Mon grand-père a retrouvé son antique ami le prince Repnine et ne voulait plus partir; bref, c'était charmant, charmant, mais hélas, monsieur, trop de femmes!
Nous sommes ici, en attendant une décision quelconque. Ma gorge est à peu près guérie, mais on m'ordonne les climats chauds. Je ne sais ce que nous ferons et je me déteste. C'est un sentiment extrêmement désagréable, on est comme la femme trop maigre au bain de mer: elle a beau courir, ses jambes la suivent.
J'ai à vous proposer une excursion bien autrement agréable que ce misérable Sorrento. Et je vous prie de croire que c'est sérieux. Il s'agirait d'aller de Nice à Rome à pied, s'arrêtant dans toutes les villes intéressantes. On peut y arriver en vingt-huit jours, presque sans fatigue. Mes supérieurs iront en voiture, moi à pied, nous serons toute une société. J'attends des lettres d'Angleterre. Que dites-vous de cela? Êtes-vous amateur de ces sortes de choses? Dans tous les cas nous nous verrons en Italie et je compte bien sur votre coup d'épaule qui sera rudement donné à en juger par les tours de force de Naples; aussi rien qu'à l'idée de vous empoigner et de vous mettre aux pieds de maman, je pousse des cris.
Enfin, je ferai mon possible, l'amitié oblige.
Bien des choses de nous tous.
À Mademoiselle Colignon. Dimanche, 14 octobre 1877.
Ah! chère amie, comment peut-on ne pas adorer Verdi. Je ne connais rien de plus remarquable que son _Aïda_. Chaque accord et chaque phrase parle.

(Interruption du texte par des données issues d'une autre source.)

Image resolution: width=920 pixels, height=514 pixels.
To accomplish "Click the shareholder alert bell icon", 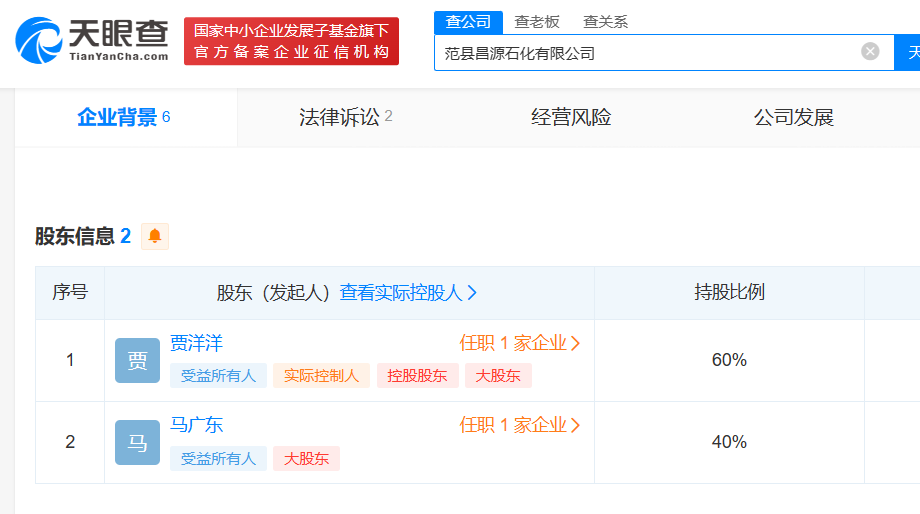I will (x=155, y=236).
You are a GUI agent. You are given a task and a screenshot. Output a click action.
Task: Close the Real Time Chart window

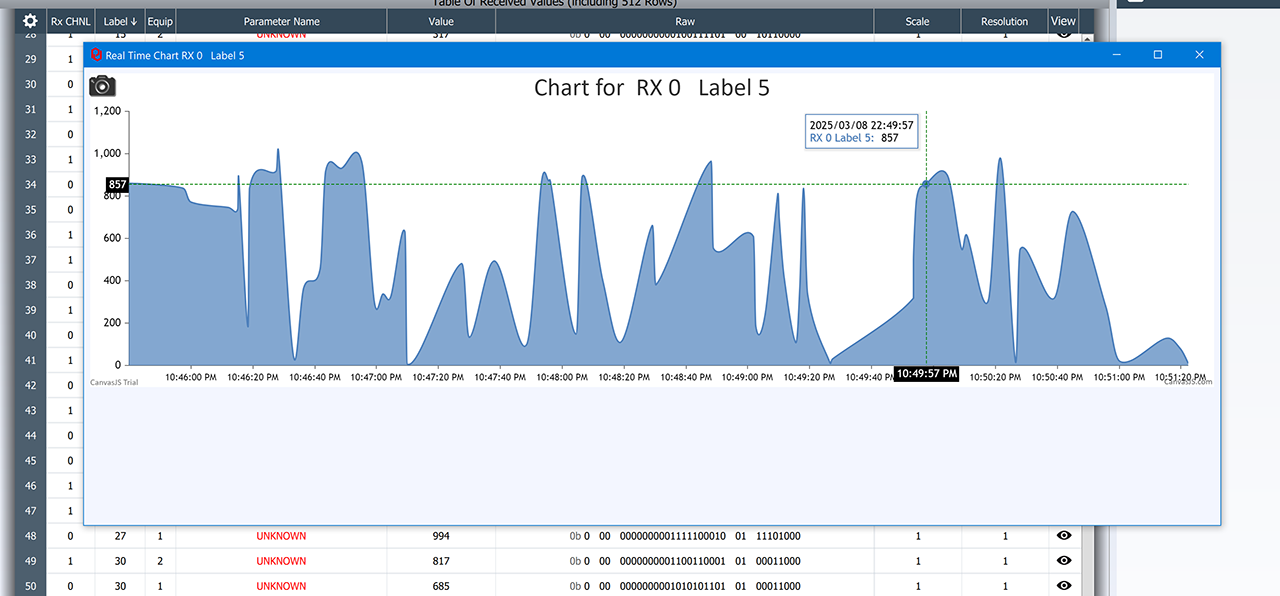[x=1199, y=55]
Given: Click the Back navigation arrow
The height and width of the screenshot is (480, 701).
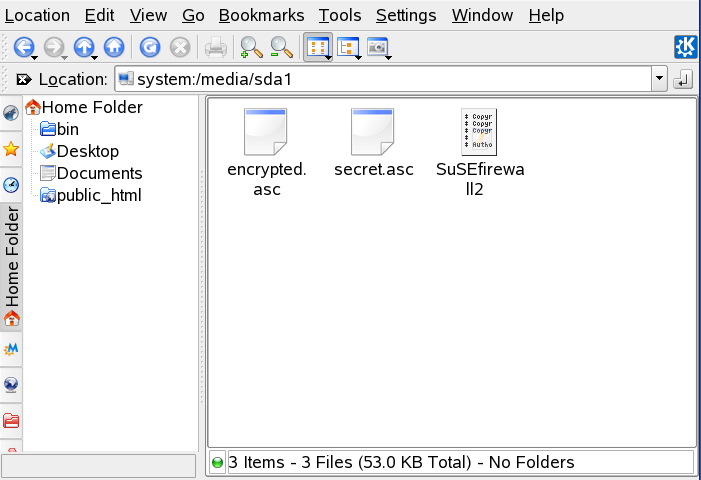Looking at the screenshot, I should coord(23,46).
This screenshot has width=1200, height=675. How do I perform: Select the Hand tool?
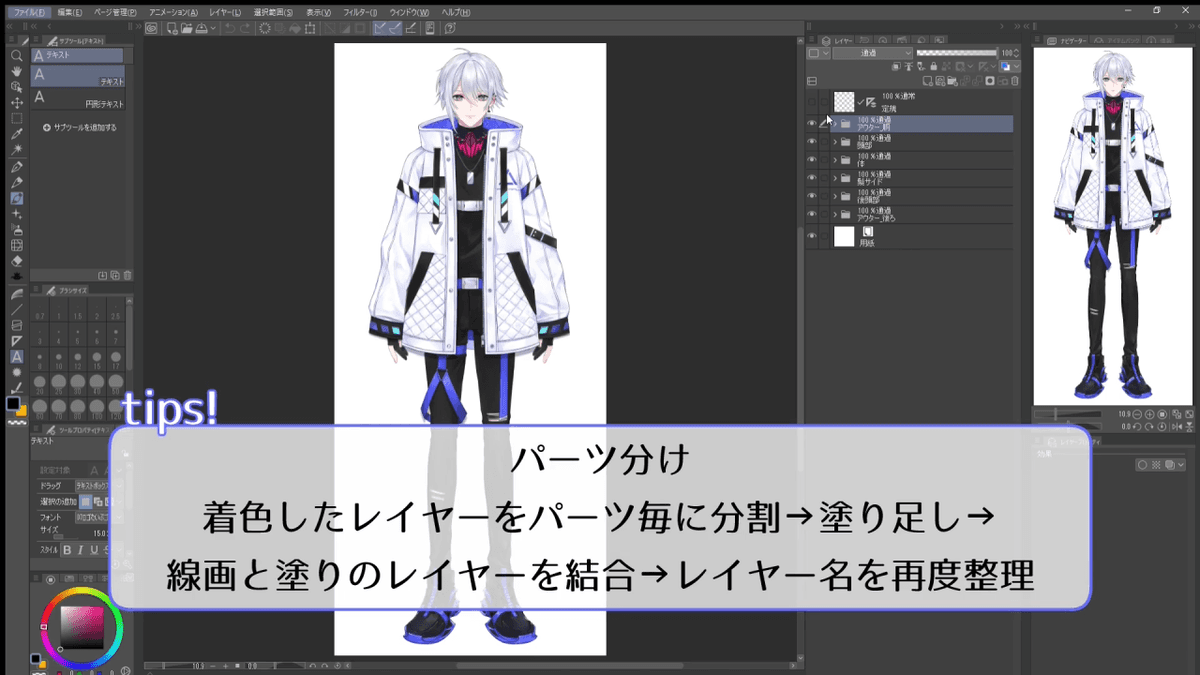pos(15,72)
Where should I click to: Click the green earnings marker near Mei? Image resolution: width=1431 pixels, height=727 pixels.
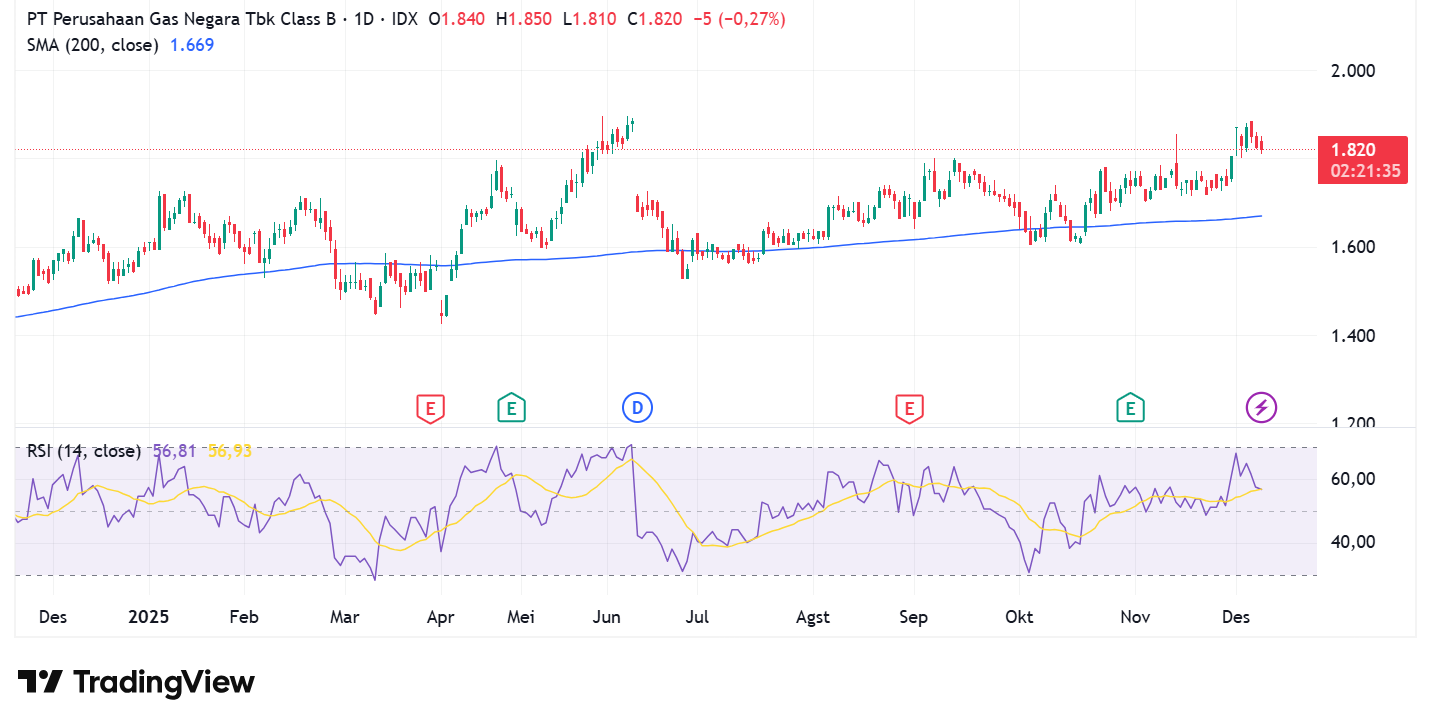pos(511,408)
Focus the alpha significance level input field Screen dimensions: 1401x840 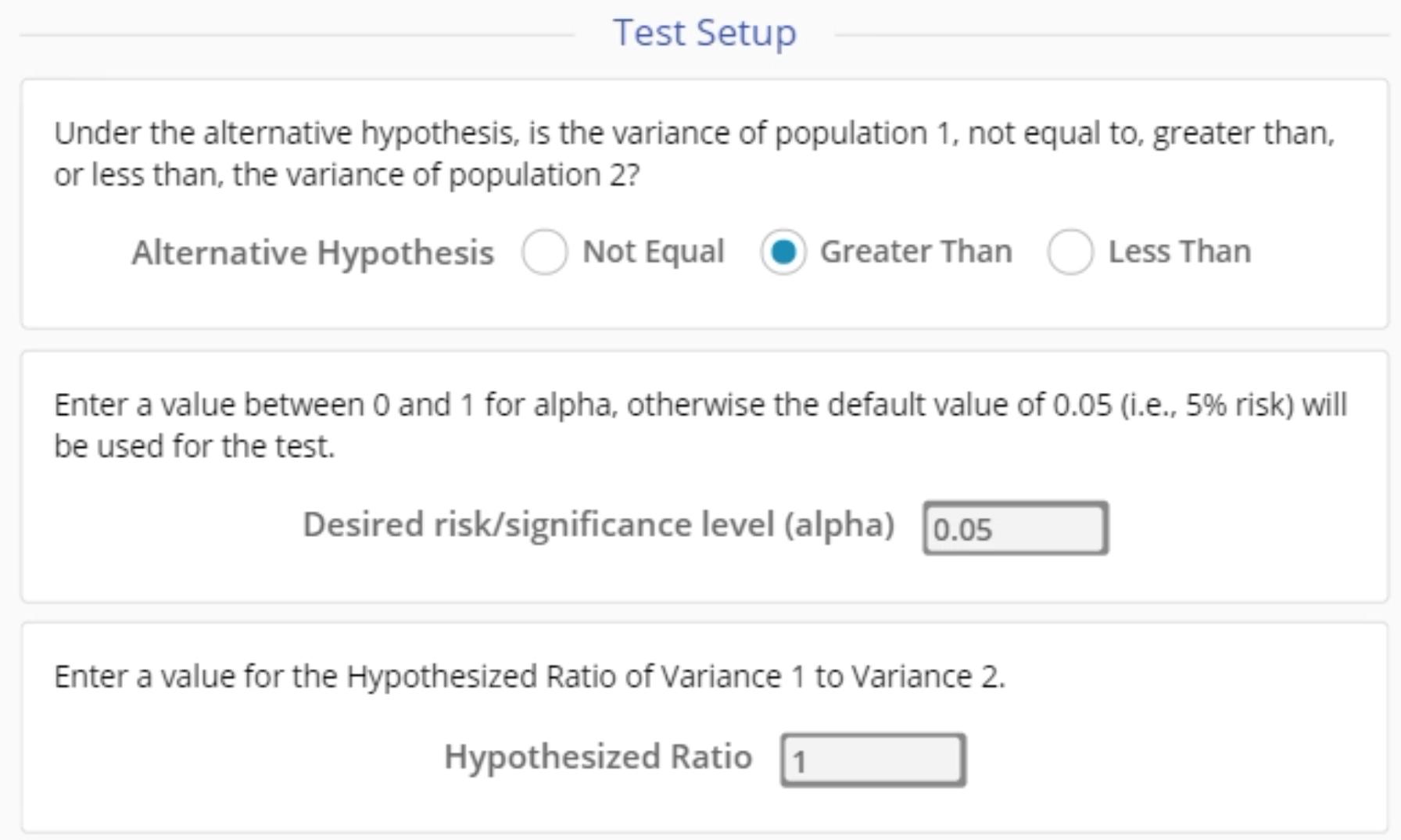(x=1015, y=529)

Je crois vraiment que l'on comprendrait et la signification de la pièce et dans quel pays cela se passe, et tout enfin, sans voir la scène et sans entendre les paroles. C'est dans ce sens-là que je place _Aïda_ plus haut que toutes les musiques du monde. Et aussi quel charme, quelle force, quel sentiment exquis!
Vous savez, je n'en parle pas au point de vue savant, je ne saurais pas et ce serait dommage. On est plus... on jouit plus, ne sachant pas comment c'est fait.
Ne devant rien faire de sérieux en musique, je n'en sais que ce qu'il faut pour une personne de goût qui ne veut pas composer.
C'est ce soir, en jouant des airs d'_Aïda_ sur ma mandoline, que je me suis mise à en raffoler. J'avais oublié la musique...
La musique dispose à la vie, à la gaieté, aux larmes, à l'amour, enfin, à tout ce qui agite, contente et tourmente, tandis que le dessin est un travail qui vous enlève de la terre et vous rend indifférent à tout, excepté à votre art.
On m'a promenée au Bois; il faisait très beau et l'air était si doux que je me croyais en Italie. Il faudra aviser pour le dimanche.